The department though has not set a timeline for its implementation and says, ‘This is a long-term programme of improvement to the way we deliver our services. There is no immediate impact for visa applicants or holders. The first step will be broad consultation with the market on the design and build of a new visa processing platform.’

Temporary sponsored parent visa

parent visa
The image is for representation only.

In the 2017-18 federal budget, a new temporary sponsored parent visa was announced – to be available from November 2017. However, the new visa which will allow migrants’ parents to stay in the country for extended periods has been delayed.

The Bill enabling the new visa to come into effect has not yet been approved by the Senate.

Here are the six must know facts about the new long stay visa for parents.

 

3-year-visa will cost $5000, a 5-year-visa will cost $10,000 and a 10-year-visa will cost $20,000, with the opportunity of a single renewal for another five years at the same price.
15,000 people each year will be granted this long stay parent visa.
Children/Sponsors will be required to pay for their parents’ private health insurance.

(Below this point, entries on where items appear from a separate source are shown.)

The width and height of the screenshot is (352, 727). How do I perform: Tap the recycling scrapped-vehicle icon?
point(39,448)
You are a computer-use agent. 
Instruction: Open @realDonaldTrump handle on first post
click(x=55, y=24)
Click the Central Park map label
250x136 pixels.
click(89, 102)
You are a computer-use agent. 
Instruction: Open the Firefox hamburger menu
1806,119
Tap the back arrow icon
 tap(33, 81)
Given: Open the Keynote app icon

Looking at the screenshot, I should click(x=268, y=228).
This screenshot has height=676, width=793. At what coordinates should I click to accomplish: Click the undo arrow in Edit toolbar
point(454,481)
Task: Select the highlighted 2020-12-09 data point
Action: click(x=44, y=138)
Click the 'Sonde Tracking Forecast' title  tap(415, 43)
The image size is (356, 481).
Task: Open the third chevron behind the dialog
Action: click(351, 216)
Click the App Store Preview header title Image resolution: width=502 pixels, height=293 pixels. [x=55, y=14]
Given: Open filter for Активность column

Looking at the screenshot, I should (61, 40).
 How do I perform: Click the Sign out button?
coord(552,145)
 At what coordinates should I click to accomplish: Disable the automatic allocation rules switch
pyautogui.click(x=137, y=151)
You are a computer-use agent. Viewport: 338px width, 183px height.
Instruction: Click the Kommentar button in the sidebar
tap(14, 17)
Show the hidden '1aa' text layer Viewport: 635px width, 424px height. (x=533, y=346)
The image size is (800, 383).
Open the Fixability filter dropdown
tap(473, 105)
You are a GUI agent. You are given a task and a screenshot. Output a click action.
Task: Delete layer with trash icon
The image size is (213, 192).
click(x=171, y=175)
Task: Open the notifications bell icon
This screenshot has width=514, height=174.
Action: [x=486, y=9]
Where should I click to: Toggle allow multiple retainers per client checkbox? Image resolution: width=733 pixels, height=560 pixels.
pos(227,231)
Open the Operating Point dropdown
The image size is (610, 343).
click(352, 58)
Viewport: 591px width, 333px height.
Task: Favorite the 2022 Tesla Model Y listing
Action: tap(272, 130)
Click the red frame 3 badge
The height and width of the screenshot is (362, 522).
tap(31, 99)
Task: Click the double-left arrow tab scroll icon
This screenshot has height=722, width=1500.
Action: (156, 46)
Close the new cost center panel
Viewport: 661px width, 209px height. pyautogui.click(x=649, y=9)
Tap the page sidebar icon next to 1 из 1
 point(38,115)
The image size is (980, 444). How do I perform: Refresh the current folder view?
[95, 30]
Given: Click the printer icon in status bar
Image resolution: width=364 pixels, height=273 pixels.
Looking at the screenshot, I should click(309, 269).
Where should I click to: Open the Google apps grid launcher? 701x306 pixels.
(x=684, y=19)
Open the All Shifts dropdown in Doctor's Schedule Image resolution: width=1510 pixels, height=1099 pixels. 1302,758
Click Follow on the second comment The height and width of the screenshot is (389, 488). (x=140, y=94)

The children will also need to act as financial guarantor on any extra healthcare costs their parents rack up in Australia.
Those on the new visa will not be allowed to work, however, the government hopes they will take on family roles which would see “reduced pressure on childcare facilities.”
Those sponsoring their parents for the new visa need to be Australian citizens or permanent residents, or “eligible New Zealand citizens”.
The visa-holders would not be allowed to reapply beyond the 10 years and would have no pathway to permanent residency.

Partner Visa
Wedding
Proposed changes to Partner Visa were expected in 2017 but it has been deferred to 2018.

This is because the Migration Amendment (Family Violence and Other Measures) Bill 2016 (Cth) (“the Bill”) is still before the Senate and has not been enacted.

If the Bill is enacted, it will establish a sponsorship framework for partner visas, placing more focus on the assessment of sponsors.

In particular:

 

The sponsorship assessment would be separated from the visa application process
Sponsors would need to be approved before visa applications are made
Legal obligations would be imposed on approved sponsors
If sponsors fail to meet their obligations, sanctions may be imposed
In certain circumstances sponsors can be barred from sponsorship

The new regulations propose partner visa sponsorship applications would need to be lodged under stricter criteria and approved before the overseas partner visa application could be lodged.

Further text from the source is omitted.